**作業指示**
- A) 画材についての抜粋テキストで、これまで試したことのない画材として挙げられているものは何か。
- B) 画材についての抜粋テキストから、「奨学以前の私は、身体の内側に」から「きな示唆を与えてくれました。」までの部分をそのまま抜き出しなさい。
- C) 画材についての抜粋テキストの続きを、最後の文の後から書き継ぎなさい。

**抜粋テキスト**
▬▬▬▬▬▬
奨学期間は、素材との関係性をあらためて見直しながら、制作の起点を個人の内面から外部へと少しずつひらいていく時間でもありました。

奨学以前の私は、身体の内側にうまれた感覚を素早く記録し、できるだけ他者から隔てられた場所で絵を描くことに安心を感じていました。とくに描く行為の出発点が「自身の内部で生まれた違和感」や「消えかけた記憶」であることが多く、それらを消しゴムや水性絵具の“擦れ”や“滲み”の質感に重ねるように、紙やキャンバスに定着させていました。

一方で、ホルベイン製品によってその感覚の記録がより柔軟になったことも確かです。水彩絵具の「滲み」や、筆先の反応の繊細さは、予測できない揺らぎや痕跡を画面に残すことに繋がり、逆にその“不確かさ”が、私にとって描くきっかけを生み出してくれるようにもなっていきました。

さらに、スカラシップによって新しい素材や技法に挑戦する余地が広がったことも、私にとって大きな変化でした。これまでは価格を最優先に、限られた選択肢の中で制作を行ってきましたが、本制度を通して、高粘度アクリルや蜜蝋、剥離剤といった、これまで試したことのない画材に触れることができました。それらは「描く」だけでなく、「削る」「消す」「溶かす」といった行為への意識を強く呼び起こし、画面づくりに対する感覚の幅を広げてくれました。水との相性や筆の反応、絵具の重なりの感触に対する注意がより細やかになり、今後の制作環境の設計にも大きな示唆を与えてくれました。
▬▬▬▬▬▬
**提供データ**
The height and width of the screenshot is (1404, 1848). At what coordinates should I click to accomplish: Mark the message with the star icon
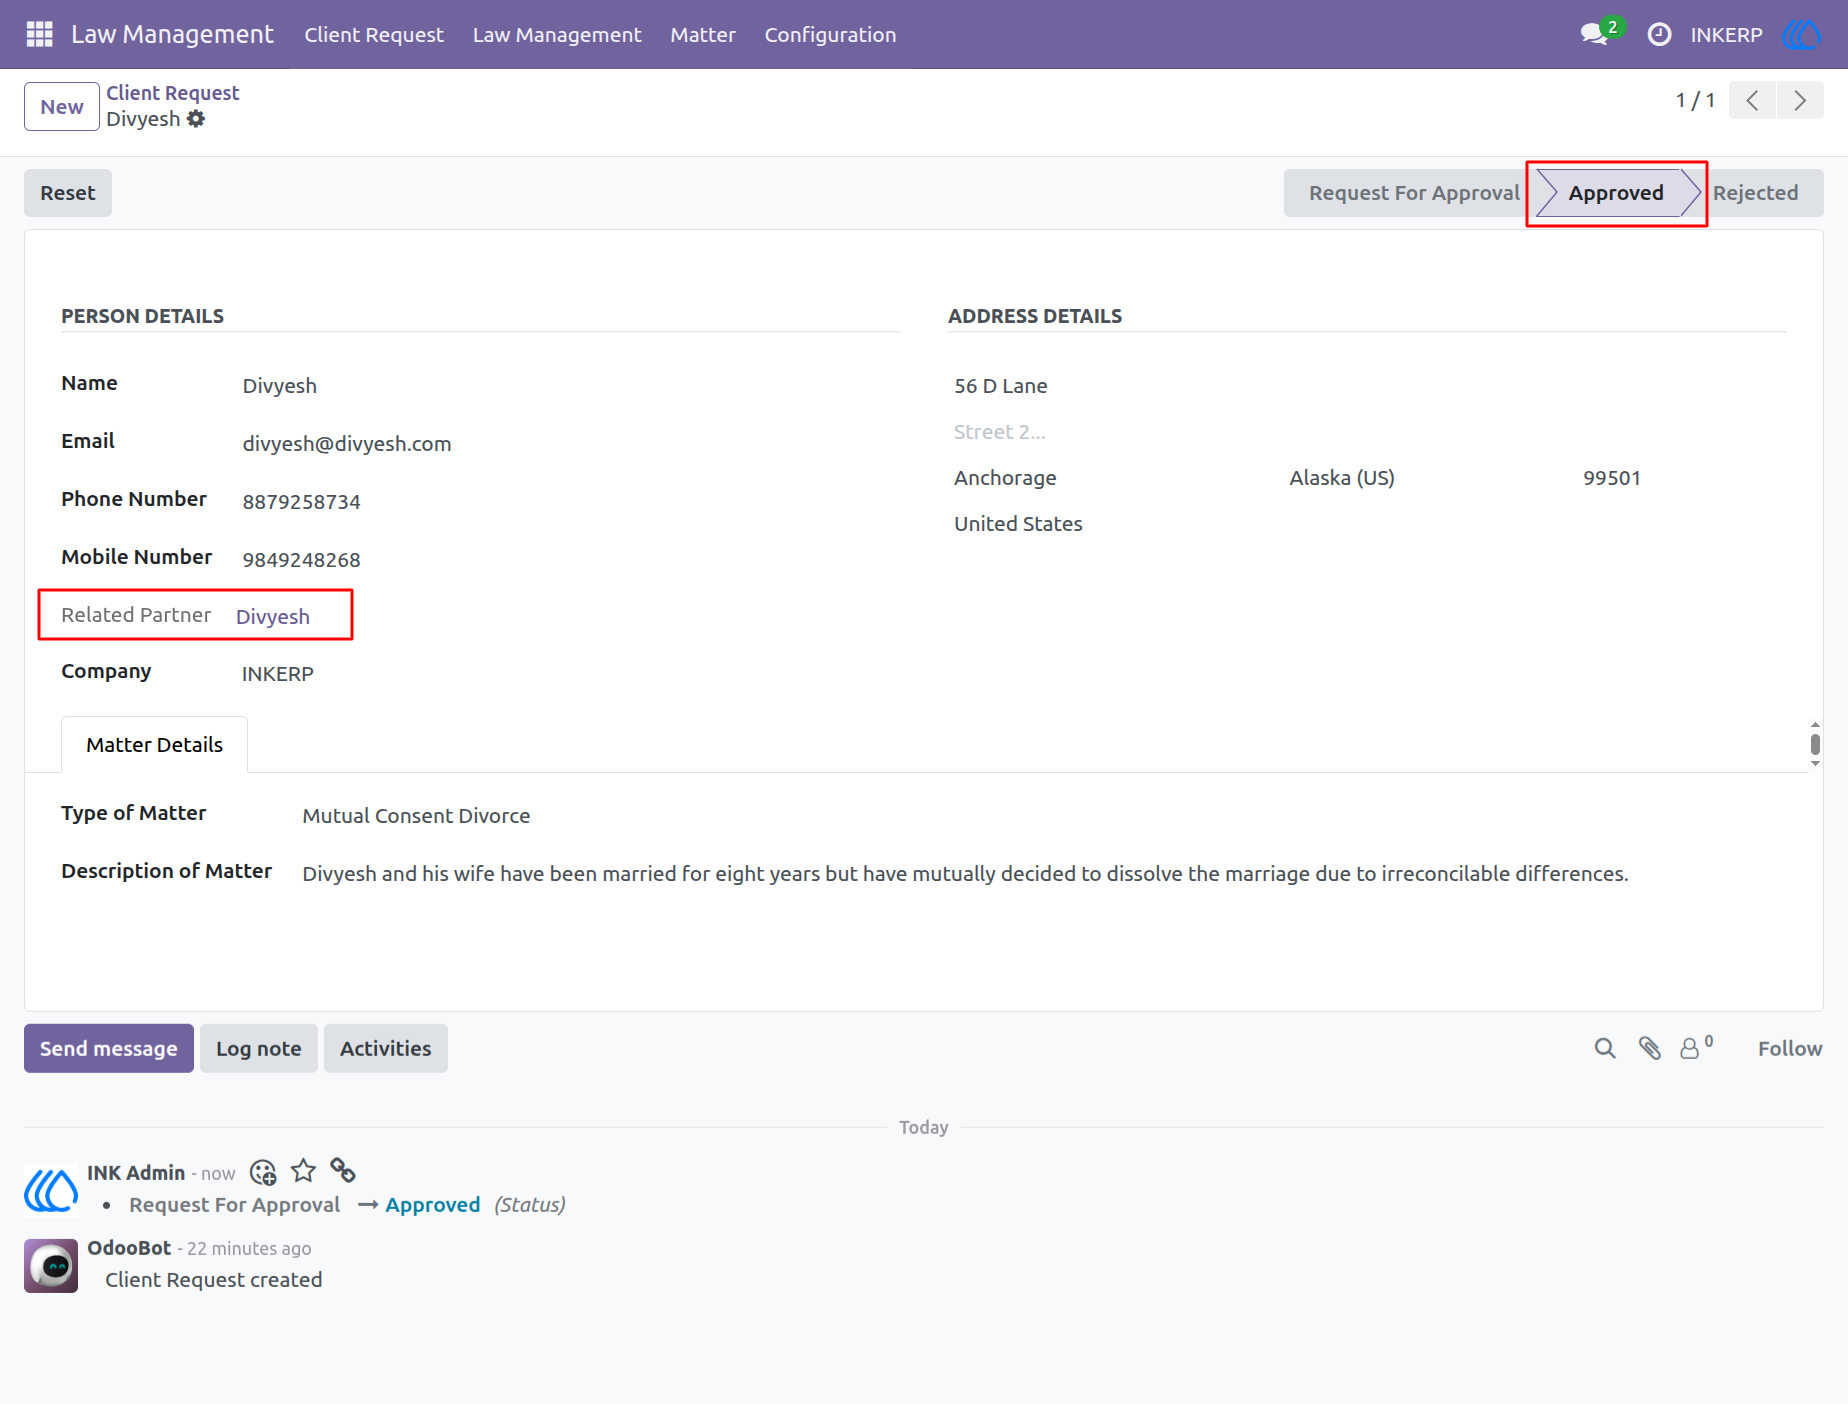(304, 1171)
▬▬▬▬▬▬
**解答例**
- A) 高粘度アクリル、蜜蝋、剥離剤。

- B)
奨学以前の私は、身体の内側にうまれた感覚を素早く記録し、できるだけ他者から隔てられた場所で絵を描くことに安心を感じていました。とくに描く行為の出発点が「自身の内部で生まれた違和感」や「消えかけた記憶」であることが多く、それらを消しゴムや水性絵具の“擦れ”や“滲み”の質感に重ねるように、紙やキャンバスに定着させていました。

一方で、ホルベイン製品によってその感覚の記録がより柔軟になったことも確かです。水彩絵具の「滲み」や、筆先の反応の繊細さは、予測できない揺らぎや痕跡を画面に残すことに繋がり、逆にその“不確かさ”が、私にとって描くきっかけを生み出してくれるようにもなっていきました。

さらに、スカラシップによって新しい素材や技法に挑戦する余地が広がったことも、私にとって大きな変化でした。これまでは価格を最優先に、限られた選択肢の中で制作を行ってきましたが、本制度を通して、高粘度アクリルや蜜蝋、剥離剤といった、これまで試したことのない画材に触れることができました。それらは「描く」だけでなく、「削る」「消す」「溶かす」といった行為への意識を強く呼び起こし、画面づくりに対する感覚の幅を広げてくれました。水との相性や筆の反応、絵具の重なりの感触に対する注意がより細やかになり、今後の制作環境の設計にも大きな示唆を与えてくれました。

- C)
また、奨学後は他者との関係の中に制作のヒントを見出すことが増えました。たとえば、2025年夏以降に予定しているインドネシアのアーティスト・イン・レジデンスや、日本国内での小規模なワークショップの準備などは、その延長線上にあります。身体の感覚や記憶を起点にしながらも、それを共有可能なかたちに変換する方法について、実践的なリサーチと試みを繰り返しています。特にインドネシアでのレジデンスでは、「異なる風土や文化的身体に触れることによって、逆に自身の中に沈殿していた感覚や痛みの層が浮上してくる」という仮説をもとに、土地に根ざした身体性や記憶のずれを拾い上げる実験的な制作を構想しています。

このワークショップでは、インドネシア・ジョグジャカルタ滞在中の参加者、日本の参加者、そして私自身がそれぞれ1/3の画面を担当し、「描く/滲ませる/消す/重ねる」という行為を通じて、それぞれの身体感覚や記憶、感情の痕跡を視覚的に重ね合わせていきます。使用する画材は、アクリル絵具、色鉛筆、ソフトパステルなどの描画材に加え、消しゴム、剥離剤、洗浄剤といった“減法”的な手法も取り入れます。痕跡/喪失/消失/残存といったテーマを意識しながら、個人的な経験がどのように共有可能な視覚言語へと変換されるかを探る実践となります。

この共創作品は「感情のアーカイブ」としての側面を持ち、単なる一時的な成果物ではなく、今後もアジア各地を中心に継続的に制作を行いながら、記憶と感情の可視化を蓄積していく媒体として展開していく予定です。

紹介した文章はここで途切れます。